▶ Page text
+-------+
Dir.: Patric Chiha; Cast: Anais Demoustier, Tom Mercier, Beatrice Dalle, Martin Vischer, Sophie Demeyer; France/Austria/Belgium 2023, 103 min.
A doomed love story is given a twentieth century spin into the future in this dizzying drama, set against the chronicles of club music – from disco to techno – between 1979 and 2004.
The Beast in the Jungle was published exactly 120 years ago and is generally considered Henry James’ finest novella. Transporting the action from an English country mansion to a nightclub in Belgium, Patric Chiha’s fifth feature imagines a couple who meet on the dance floor at a beach rave in 1971.
John (Tom Mercier from Golden Bear 2019 Winner Synonymes) confesses to May (Demoustier) that he is destined to do something extraordinary with his life. When they meet again in a Paris club five years later, May reminds him of his bold claim, and John invites her to join him for the big event. May is already involved with Alice (Demeyer), a graphic designer, but is increasingly drawn to Pierre (Vischer) who loves her unconditionally.
+-------+
▶ Required work
**1.** Rewrite the passage of the film review that begins with the words containing "Dir.: Patric Chiha;" and ends with "rave in 1971.", putting "dance hall" in place of "nightclub".
**2.** Quote the entries word for word, starting at the line that contains "The height and width of the screenshot is (423, 752)." and ending at the line that contains "Action: click(372, 79)", with both of those lines included.

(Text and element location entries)
+-------+
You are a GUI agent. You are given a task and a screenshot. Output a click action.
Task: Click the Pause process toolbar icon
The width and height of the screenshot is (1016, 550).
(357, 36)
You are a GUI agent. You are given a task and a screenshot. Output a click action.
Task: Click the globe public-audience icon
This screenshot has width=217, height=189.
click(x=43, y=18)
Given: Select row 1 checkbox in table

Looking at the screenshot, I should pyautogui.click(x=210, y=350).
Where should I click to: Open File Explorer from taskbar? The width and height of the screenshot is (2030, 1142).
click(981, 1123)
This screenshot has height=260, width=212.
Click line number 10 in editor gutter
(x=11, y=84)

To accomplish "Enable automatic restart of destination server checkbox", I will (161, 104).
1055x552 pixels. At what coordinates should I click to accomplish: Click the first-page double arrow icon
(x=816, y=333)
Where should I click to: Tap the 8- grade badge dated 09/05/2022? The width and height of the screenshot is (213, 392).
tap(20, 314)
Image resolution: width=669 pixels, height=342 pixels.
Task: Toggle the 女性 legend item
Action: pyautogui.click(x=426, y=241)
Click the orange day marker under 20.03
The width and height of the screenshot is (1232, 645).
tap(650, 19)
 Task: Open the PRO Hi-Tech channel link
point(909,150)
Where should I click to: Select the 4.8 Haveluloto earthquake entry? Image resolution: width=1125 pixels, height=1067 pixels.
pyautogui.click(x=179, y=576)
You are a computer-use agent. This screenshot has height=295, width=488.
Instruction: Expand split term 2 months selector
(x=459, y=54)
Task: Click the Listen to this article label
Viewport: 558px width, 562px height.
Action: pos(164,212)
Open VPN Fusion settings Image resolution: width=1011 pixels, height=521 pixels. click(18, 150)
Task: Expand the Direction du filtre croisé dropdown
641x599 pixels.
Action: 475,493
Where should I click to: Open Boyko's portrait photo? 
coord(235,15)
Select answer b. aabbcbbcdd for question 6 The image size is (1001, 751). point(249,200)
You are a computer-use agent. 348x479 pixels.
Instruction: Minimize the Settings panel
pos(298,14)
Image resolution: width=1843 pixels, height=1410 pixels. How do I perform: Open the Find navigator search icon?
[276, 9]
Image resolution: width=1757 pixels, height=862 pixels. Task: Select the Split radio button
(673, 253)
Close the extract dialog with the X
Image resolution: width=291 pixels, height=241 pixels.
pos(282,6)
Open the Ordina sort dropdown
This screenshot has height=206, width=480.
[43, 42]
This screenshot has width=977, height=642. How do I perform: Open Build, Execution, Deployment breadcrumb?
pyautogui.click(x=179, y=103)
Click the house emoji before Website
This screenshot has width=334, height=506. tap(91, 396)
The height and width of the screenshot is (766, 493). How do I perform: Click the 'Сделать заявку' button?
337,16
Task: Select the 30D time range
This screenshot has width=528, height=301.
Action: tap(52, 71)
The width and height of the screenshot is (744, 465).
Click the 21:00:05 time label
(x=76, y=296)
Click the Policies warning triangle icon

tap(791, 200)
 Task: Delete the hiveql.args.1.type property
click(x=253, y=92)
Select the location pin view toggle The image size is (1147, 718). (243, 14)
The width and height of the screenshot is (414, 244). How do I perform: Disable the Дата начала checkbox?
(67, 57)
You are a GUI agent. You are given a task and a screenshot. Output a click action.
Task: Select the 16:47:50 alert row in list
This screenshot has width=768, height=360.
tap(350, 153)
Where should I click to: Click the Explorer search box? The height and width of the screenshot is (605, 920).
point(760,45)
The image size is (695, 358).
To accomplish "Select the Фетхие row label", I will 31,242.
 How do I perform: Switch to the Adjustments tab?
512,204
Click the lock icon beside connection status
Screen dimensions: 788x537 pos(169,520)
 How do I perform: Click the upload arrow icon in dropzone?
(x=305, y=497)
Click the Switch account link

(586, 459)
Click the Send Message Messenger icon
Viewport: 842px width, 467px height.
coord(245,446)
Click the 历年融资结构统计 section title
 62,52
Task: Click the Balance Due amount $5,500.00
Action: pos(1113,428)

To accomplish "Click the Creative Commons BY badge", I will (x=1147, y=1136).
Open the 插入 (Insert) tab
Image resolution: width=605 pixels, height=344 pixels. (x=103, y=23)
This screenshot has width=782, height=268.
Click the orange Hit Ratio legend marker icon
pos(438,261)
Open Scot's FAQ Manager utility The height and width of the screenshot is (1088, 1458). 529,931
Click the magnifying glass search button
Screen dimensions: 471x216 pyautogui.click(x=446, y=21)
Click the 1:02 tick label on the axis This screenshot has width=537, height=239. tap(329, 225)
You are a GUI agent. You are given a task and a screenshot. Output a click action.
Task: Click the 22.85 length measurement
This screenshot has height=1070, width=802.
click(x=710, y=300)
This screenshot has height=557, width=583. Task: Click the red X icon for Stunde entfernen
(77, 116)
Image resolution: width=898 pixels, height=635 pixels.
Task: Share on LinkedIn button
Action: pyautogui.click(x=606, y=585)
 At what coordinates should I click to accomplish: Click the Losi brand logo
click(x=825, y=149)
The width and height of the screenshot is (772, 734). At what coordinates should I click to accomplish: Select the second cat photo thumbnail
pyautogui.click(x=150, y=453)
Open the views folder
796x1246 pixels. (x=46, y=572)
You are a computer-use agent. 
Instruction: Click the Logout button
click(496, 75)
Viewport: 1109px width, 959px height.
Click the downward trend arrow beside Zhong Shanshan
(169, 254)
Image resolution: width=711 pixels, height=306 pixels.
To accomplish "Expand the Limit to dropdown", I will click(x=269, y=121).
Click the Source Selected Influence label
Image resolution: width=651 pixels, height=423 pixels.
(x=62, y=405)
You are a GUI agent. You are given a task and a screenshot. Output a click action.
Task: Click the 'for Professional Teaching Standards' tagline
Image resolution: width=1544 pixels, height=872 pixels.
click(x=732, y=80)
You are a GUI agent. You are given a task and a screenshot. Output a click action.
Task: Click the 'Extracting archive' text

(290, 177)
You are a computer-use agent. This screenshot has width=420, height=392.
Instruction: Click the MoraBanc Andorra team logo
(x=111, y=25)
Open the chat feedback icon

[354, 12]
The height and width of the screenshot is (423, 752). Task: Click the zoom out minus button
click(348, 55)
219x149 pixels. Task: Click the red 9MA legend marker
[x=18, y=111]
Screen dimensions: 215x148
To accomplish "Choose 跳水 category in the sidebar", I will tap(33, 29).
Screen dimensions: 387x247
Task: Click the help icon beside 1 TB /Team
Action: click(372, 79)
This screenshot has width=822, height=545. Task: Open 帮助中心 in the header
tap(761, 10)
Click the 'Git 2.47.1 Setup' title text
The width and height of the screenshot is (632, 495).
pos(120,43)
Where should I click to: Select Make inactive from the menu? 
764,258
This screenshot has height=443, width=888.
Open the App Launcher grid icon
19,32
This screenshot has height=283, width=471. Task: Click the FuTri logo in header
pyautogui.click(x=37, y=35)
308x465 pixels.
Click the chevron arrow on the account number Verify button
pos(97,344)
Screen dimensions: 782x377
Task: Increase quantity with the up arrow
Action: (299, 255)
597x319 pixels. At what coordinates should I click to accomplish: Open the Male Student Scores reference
+-------+
▶ Solutions for each task
**1.**
Dir.: Patric Chiha; Cast: Anais Demoustier, Tom Mercier, Beatrice Dalle, Martin Vischer, Sophie Demeyer; France/Austria/Belgium 2023, 103 min.
A doomed love story is given a twentieth century spin into the future in this dizzying drama, set against the chronicles of club music – from disco to techno – between 1979 and 2004.
The Beast in the Jungle was published exactly 120 years ago and is generally considered Henry James’ finest novella. Transporting the action from an English country mansion to a dance hall in Belgium, Patric Chiha’s fifth feature imagines a couple who meet on the dance floor at a beach rave in 1971.

**2.**
The height and width of the screenshot is (423, 752). Task: Click the zoom out minus button
click(348, 55)
219x149 pixels. Task: Click the red 9MA legend marker
[x=18, y=111]
Screen dimensions: 215x148
To accomplish "Choose 跳水 category in the sidebar", I will tap(33, 29).
Screen dimensions: 387x247
Task: Click the help icon beside 1 TB /Team
Action: click(372, 79)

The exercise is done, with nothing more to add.